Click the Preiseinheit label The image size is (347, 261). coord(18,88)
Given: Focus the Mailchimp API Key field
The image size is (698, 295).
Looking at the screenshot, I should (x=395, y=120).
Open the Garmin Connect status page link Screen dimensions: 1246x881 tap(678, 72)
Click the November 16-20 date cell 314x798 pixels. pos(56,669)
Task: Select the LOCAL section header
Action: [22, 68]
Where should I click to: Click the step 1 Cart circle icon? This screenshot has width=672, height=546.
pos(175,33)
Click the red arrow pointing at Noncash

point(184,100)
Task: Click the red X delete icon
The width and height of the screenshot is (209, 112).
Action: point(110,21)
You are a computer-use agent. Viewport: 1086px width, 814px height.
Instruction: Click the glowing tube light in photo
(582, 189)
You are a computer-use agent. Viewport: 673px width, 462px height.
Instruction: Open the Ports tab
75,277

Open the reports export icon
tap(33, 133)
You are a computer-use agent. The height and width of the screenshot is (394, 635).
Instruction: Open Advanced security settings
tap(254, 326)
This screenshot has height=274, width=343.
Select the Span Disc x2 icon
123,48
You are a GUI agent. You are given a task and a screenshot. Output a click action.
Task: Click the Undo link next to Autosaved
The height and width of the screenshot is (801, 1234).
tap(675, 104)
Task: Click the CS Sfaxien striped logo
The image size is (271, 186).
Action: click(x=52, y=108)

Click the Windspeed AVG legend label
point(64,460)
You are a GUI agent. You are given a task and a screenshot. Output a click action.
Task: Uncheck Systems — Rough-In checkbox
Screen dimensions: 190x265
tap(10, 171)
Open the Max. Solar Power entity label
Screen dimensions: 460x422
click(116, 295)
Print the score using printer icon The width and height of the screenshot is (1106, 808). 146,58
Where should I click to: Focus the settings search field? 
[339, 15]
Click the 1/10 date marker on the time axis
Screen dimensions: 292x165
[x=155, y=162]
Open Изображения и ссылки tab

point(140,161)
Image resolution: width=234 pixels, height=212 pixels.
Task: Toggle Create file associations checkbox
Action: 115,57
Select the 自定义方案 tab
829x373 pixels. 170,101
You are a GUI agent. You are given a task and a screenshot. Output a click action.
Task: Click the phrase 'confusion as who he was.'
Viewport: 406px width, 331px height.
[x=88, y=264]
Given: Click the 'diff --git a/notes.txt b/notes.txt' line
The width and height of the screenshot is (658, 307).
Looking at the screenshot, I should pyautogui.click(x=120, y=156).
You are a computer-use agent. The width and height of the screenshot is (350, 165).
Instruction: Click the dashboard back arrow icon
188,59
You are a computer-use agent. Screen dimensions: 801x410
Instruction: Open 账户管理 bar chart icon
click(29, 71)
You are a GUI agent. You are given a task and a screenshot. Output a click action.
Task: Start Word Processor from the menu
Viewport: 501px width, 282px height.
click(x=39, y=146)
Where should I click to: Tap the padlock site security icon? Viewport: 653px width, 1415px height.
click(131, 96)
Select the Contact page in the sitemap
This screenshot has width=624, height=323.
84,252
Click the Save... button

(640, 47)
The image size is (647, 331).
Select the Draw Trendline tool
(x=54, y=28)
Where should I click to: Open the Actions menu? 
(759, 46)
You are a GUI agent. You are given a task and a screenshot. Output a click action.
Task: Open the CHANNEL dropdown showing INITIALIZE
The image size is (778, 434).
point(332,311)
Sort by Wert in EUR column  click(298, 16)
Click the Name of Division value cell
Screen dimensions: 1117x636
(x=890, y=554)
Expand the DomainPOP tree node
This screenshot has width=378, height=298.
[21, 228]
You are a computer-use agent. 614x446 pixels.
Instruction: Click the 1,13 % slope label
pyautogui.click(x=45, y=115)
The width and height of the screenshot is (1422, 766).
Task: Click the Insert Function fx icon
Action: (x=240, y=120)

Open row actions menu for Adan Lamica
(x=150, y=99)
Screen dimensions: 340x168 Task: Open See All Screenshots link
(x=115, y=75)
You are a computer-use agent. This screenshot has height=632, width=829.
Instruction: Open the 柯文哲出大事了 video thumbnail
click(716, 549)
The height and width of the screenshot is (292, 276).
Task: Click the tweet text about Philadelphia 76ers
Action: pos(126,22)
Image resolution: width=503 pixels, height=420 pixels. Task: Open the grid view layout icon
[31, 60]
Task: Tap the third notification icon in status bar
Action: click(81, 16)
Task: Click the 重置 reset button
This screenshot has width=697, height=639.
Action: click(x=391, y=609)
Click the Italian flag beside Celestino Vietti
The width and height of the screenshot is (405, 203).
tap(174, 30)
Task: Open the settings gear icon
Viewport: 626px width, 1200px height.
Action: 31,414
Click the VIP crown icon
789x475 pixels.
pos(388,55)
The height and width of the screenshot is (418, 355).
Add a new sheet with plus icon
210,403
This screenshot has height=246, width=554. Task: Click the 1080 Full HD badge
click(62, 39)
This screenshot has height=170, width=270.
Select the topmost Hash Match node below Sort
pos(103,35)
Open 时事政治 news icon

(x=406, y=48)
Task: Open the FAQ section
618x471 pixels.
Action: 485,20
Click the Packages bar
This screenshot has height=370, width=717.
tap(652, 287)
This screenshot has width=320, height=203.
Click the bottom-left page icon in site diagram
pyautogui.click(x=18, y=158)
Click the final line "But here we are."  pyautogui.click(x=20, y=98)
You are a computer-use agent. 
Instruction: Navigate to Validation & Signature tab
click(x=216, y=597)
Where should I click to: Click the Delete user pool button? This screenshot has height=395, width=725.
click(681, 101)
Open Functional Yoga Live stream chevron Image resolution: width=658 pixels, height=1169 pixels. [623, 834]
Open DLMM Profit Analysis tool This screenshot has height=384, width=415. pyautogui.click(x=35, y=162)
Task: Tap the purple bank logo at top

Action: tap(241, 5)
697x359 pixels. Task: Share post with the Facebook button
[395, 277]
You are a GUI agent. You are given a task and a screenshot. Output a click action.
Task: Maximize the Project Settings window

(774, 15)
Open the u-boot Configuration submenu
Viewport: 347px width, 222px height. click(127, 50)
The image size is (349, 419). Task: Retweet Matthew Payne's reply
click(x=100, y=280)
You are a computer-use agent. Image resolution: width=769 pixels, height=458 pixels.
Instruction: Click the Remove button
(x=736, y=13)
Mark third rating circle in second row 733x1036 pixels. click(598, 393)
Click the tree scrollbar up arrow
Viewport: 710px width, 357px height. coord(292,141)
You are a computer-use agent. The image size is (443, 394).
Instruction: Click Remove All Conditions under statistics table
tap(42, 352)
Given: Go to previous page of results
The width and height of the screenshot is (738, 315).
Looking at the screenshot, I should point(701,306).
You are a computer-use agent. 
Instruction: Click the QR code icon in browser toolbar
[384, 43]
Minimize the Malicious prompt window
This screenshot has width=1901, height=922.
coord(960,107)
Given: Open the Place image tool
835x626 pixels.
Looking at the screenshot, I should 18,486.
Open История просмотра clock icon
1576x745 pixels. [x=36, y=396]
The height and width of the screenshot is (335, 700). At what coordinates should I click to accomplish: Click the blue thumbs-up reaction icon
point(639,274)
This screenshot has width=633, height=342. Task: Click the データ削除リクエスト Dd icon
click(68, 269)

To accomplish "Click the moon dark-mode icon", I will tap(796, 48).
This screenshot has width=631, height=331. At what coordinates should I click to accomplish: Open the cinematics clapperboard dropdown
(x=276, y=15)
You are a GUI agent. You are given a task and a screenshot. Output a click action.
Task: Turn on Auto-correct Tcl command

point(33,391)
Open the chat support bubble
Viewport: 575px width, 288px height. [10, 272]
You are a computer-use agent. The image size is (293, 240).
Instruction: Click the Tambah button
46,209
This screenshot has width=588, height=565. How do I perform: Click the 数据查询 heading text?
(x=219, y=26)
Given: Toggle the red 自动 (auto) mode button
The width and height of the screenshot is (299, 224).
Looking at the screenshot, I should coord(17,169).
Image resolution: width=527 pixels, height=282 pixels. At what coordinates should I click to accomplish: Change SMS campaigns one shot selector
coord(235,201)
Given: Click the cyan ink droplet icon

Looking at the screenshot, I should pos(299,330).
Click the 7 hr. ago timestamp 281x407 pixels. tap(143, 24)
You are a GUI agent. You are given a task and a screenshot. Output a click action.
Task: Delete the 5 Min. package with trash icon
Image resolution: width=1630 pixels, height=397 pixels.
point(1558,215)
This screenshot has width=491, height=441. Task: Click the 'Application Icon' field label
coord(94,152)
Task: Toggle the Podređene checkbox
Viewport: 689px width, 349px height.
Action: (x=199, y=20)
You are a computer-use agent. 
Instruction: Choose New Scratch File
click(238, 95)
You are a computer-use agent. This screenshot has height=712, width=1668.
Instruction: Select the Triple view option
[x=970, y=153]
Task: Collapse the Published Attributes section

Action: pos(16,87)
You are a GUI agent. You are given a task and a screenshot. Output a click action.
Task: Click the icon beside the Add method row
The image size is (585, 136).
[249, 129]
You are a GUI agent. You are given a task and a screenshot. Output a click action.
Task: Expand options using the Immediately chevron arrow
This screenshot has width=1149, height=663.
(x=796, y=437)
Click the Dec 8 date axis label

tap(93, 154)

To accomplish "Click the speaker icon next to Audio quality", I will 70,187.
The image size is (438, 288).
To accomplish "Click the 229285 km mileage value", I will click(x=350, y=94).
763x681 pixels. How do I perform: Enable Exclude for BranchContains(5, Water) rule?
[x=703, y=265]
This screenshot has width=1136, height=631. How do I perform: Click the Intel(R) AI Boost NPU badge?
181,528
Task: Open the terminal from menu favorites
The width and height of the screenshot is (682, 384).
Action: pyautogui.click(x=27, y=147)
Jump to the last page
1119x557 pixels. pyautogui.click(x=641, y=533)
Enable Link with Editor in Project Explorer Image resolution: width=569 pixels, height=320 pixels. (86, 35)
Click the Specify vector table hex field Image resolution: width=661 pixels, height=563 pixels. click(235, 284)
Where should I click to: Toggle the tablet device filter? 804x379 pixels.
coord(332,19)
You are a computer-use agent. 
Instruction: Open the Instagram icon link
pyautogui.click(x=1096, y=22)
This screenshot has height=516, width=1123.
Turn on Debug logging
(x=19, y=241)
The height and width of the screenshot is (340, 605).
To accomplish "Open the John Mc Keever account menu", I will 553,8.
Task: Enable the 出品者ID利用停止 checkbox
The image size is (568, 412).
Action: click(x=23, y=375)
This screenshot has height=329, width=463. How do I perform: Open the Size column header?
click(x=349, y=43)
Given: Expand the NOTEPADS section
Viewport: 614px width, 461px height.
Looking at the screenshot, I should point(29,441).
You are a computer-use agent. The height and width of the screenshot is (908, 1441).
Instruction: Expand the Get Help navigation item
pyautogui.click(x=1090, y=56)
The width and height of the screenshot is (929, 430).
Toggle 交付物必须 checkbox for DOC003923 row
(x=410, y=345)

Task directions — List all lines above in which the string "using" appears.

Response area —
Print the score using printer icon The width and height of the screenshot is (1106, 808). 146,58
Task: Expand options using the Immediately chevron arrow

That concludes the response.